▶ WHAT THE TASK REQUIRES:
Retype only the lines at the head of the records, first through the one with "Click the arrows", exactly as written.

.....

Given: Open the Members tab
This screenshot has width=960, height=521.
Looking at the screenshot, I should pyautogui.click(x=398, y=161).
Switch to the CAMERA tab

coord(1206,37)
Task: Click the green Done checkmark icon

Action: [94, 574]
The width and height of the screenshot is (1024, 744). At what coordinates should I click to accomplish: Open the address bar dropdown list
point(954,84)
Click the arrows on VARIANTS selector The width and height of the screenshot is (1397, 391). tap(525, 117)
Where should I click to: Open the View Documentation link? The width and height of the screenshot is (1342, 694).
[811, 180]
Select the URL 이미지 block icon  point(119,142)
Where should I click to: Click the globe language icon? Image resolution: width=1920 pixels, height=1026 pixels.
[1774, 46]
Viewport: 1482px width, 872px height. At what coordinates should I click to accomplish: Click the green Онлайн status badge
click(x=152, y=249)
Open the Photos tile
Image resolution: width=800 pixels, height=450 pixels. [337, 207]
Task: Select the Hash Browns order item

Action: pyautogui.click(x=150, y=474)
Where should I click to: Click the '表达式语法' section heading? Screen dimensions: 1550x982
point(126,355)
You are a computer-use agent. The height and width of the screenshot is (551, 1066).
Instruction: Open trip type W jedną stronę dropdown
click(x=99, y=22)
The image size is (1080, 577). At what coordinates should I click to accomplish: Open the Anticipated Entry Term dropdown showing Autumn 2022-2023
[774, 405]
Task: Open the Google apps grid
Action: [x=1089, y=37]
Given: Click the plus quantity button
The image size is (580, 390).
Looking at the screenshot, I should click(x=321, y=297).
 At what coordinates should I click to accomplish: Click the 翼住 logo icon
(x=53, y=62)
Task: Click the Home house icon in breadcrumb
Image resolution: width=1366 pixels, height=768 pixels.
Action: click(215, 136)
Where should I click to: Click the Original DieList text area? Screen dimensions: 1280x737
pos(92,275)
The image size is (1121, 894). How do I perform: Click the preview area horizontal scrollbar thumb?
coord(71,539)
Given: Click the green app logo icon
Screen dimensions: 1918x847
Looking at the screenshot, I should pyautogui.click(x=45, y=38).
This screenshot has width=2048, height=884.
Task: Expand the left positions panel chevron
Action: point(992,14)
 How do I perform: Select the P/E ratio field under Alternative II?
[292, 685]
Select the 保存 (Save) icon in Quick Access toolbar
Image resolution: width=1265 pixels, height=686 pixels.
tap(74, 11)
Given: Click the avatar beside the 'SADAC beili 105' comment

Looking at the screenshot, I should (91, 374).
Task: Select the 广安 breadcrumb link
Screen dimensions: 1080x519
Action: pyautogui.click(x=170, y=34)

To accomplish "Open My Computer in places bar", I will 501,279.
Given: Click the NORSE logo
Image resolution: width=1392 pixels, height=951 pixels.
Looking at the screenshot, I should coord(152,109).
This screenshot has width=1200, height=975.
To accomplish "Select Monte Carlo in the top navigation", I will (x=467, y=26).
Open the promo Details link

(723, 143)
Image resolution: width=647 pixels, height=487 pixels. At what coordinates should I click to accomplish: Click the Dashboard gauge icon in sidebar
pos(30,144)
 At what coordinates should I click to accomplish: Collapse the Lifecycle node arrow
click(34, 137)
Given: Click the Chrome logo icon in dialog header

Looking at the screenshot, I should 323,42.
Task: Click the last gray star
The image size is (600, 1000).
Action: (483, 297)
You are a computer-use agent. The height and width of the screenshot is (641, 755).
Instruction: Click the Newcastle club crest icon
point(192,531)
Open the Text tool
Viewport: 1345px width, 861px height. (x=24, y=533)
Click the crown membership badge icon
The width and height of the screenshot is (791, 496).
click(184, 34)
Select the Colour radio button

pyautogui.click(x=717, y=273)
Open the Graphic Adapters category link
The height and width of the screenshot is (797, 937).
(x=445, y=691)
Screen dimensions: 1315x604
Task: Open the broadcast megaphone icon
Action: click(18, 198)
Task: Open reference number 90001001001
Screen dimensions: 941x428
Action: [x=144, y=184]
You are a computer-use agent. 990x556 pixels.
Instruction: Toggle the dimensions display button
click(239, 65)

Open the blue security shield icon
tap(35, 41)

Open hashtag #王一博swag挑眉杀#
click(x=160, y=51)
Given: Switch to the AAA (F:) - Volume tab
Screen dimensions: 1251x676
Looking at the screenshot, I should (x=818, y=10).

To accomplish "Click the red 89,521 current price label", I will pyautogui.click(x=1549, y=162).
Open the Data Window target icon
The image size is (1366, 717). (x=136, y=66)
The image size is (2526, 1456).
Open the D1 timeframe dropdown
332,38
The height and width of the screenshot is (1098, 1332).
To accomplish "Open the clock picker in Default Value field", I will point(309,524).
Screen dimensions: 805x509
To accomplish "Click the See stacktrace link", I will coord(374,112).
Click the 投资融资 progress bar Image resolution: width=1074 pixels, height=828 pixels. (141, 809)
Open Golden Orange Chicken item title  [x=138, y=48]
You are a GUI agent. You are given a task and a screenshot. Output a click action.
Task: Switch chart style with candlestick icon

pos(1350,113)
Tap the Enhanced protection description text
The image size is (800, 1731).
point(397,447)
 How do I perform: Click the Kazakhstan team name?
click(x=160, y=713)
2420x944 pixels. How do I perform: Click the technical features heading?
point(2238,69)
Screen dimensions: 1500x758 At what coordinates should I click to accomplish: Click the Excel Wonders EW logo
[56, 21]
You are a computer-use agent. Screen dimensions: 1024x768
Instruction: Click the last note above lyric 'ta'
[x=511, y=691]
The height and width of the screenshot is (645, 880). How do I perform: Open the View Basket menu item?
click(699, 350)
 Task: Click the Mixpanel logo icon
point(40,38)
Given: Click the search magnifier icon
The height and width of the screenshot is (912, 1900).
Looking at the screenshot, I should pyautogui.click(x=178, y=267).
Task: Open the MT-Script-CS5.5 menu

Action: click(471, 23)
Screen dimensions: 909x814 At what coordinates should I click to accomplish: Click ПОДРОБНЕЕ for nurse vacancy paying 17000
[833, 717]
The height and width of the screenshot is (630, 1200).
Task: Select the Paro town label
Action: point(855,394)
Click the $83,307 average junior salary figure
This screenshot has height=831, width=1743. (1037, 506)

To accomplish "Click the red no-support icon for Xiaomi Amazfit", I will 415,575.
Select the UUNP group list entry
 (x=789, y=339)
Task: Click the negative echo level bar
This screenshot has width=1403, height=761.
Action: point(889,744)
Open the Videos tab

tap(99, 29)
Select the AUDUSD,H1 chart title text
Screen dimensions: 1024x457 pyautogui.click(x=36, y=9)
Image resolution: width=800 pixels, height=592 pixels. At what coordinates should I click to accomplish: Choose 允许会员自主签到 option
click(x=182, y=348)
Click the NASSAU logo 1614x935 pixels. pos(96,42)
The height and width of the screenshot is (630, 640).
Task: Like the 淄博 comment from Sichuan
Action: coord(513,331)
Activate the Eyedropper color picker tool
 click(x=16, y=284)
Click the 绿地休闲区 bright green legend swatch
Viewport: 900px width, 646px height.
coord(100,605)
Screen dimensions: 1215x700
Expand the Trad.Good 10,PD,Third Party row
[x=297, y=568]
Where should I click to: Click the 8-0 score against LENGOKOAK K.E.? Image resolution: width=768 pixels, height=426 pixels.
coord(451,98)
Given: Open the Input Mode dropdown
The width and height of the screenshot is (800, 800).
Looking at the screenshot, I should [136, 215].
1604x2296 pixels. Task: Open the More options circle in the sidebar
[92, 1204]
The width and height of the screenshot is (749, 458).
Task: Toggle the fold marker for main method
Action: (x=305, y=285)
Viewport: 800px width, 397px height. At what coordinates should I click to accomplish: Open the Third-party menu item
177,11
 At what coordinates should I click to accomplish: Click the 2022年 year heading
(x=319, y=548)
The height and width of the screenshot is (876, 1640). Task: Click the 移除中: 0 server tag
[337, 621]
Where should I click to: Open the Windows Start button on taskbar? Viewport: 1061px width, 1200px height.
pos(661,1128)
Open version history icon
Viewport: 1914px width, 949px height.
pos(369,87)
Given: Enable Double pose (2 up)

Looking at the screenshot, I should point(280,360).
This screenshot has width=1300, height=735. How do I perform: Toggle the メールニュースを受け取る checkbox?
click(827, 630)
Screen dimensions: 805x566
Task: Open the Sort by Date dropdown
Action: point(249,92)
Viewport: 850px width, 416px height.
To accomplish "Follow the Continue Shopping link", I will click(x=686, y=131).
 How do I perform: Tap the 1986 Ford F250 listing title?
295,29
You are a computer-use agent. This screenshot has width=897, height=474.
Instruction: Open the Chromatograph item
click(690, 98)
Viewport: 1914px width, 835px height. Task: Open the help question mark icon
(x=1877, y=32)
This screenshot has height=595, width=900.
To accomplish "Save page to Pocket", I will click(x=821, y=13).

.....

▶ ANSWER TO THIS TASK:
Given: Open the Members tab
This screenshot has width=960, height=521.
Looking at the screenshot, I should pyautogui.click(x=398, y=161).
Switch to the CAMERA tab

coord(1206,37)
Task: Click the green Done checkmark icon

Action: [94, 574]
The width and height of the screenshot is (1024, 744). At what coordinates should I click to accomplish: Open the address bar dropdown list
point(954,84)
Click the arrows on VARIANTS selector The width and height of the screenshot is (1397, 391). tap(525, 117)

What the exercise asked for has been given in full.